İstenen iş -
Alıntıda "(2005 yılında Milliyet" ile başlayıp "yayınlanmayan bir yazıdır.)" ile biten kısmı, "ikincilik ödülü" yerine "birincilik ödülü" koyarak güncelle ve yeniden yaz.

Verilen alıntı -
....................

(2005 yılında Milliyet Sanat dergisi ve Bilkent Ünv. Edebiyat bölümünün düzenlediği edebiyat eleştiri yarışmasında ikincilik ödülü aldığım ve hiçbir yerde yayınlanmayan bir yazıdır.)
Varlığı
bir “hiç” alanı ve insanı da bu “hiç” olana kendi isteği dışında atılmış ve
terkedilmiş olarak tanımlayan Heidegger, en net formülasyonu Hamlet pratiğinde
karşımıza çıkan “olmak yahut olmamak” temel eksenli varoluş olgusuna çözüm
aramıştı. Trajik bir sonla yok olan Hamlet de dahil, insanın neden var olduğu
ve varolma süreciyle birlikte, bu “hiçler” ortamında kendi yaşamına nasıl bir
anlam katacağı sorularına aranan cevaplar, Heidegger’ci olsun olmasın, sonraki
(ve önceki) tüm felsefe ve sanat faaliyetlerinin temel problemi olmuştur.

....................

Eldeki veriler -
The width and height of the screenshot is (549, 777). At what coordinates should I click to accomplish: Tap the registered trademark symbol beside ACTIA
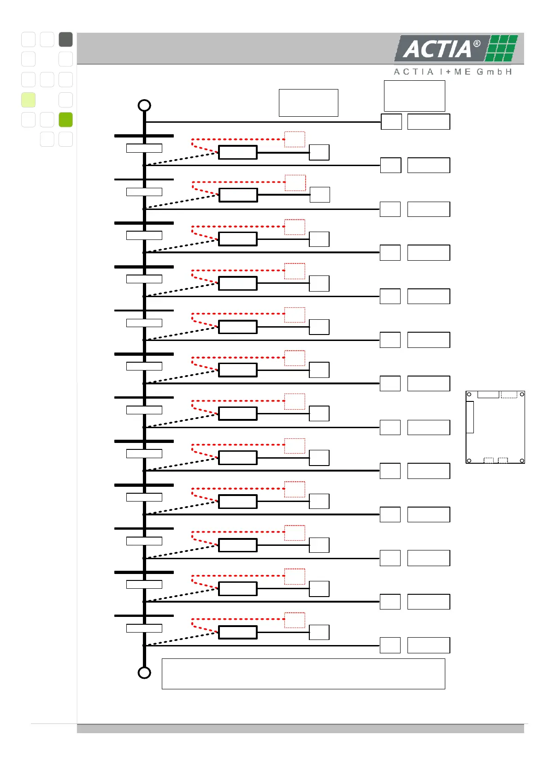(x=477, y=44)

....................

Yazılı cevap -
(2005 yılında Milliyet Sanat dergisi ve Bilkent Ünv. Edebiyat bölümünün düzenlediği edebiyat eleştiri yarışmasında birincilik ödülü aldığım ve hiçbir yerde yayınlanmayan bir yazıdır.)